# [Problem to work on]
Repeat each line of the records below exactly.

# [Collected data entries]
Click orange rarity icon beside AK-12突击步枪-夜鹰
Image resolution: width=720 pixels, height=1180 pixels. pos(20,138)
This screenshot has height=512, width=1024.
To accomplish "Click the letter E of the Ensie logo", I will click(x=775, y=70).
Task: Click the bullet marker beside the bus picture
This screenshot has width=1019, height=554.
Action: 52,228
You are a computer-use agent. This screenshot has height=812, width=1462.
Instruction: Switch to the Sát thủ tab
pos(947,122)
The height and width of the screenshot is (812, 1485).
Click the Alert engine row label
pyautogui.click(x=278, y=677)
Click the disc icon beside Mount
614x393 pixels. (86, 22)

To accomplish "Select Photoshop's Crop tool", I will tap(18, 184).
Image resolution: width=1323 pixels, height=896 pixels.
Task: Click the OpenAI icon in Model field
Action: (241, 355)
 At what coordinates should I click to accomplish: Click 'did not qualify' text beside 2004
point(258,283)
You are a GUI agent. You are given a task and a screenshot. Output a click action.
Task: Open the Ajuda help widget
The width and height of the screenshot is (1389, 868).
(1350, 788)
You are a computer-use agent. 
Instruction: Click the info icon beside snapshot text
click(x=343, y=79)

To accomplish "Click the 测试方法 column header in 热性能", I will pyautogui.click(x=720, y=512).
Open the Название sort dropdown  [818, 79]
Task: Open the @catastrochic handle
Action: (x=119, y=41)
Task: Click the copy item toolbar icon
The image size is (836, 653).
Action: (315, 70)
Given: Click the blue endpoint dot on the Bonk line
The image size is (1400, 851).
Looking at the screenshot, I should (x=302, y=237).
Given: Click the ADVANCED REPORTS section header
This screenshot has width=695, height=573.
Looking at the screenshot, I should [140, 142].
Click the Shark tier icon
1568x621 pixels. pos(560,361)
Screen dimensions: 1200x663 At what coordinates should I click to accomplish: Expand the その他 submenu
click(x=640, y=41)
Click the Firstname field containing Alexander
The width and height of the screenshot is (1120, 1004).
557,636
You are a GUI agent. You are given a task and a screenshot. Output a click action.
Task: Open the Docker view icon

# [Solution to this problem]
Click orange rarity icon beside AK-12突击步枪-夜鹰
Image resolution: width=720 pixels, height=1180 pixels. pos(20,138)
This screenshot has height=512, width=1024.
To accomplish "Click the letter E of the Ensie logo", I will click(x=775, y=70).
Task: Click the bullet marker beside the bus picture
This screenshot has width=1019, height=554.
Action: 52,228
You are a computer-use agent. This screenshot has height=812, width=1462.
Instruction: Switch to the Sát thủ tab
pos(947,122)
The height and width of the screenshot is (812, 1485).
Click the Alert engine row label
pyautogui.click(x=278, y=677)
Click the disc icon beside Mount
614x393 pixels. (86, 22)

To accomplish "Select Photoshop's Crop tool", I will tap(18, 184).
Image resolution: width=1323 pixels, height=896 pixels.
Task: Click the OpenAI icon in Model field
Action: (241, 355)
 At what coordinates should I click to accomplish: Click 'did not qualify' text beside 2004
point(258,283)
You are a GUI agent. You are given a task and a screenshot. Output a click action.
Task: Open the Ajuda help widget
The width and height of the screenshot is (1389, 868).
(1350, 788)
You are a computer-use agent. 
Instruction: Click the info icon beside snapshot text
click(x=343, y=79)

To accomplish "Click the 测试方法 column header in 热性能", I will pyautogui.click(x=720, y=512).
Open the Название sort dropdown  [818, 79]
Task: Open the @catastrochic handle
Action: (x=119, y=41)
Task: Click the copy item toolbar icon
The image size is (836, 653).
Action: (315, 70)
Given: Click the blue endpoint dot on the Bonk line
The image size is (1400, 851).
Looking at the screenshot, I should (x=302, y=237).
Given: Click the ADVANCED REPORTS section header
This screenshot has width=695, height=573.
Looking at the screenshot, I should [140, 142].
Click the Shark tier icon
1568x621 pixels. pos(560,361)
Screen dimensions: 1200x663 At what coordinates should I click to accomplish: Expand the その他 submenu
click(x=640, y=41)
Click the Firstname field containing Alexander
The width and height of the screenshot is (1120, 1004).
557,636
You are a GUI agent. You are given a task and a screenshot. Output a click action.
Task: Open the Docker view icon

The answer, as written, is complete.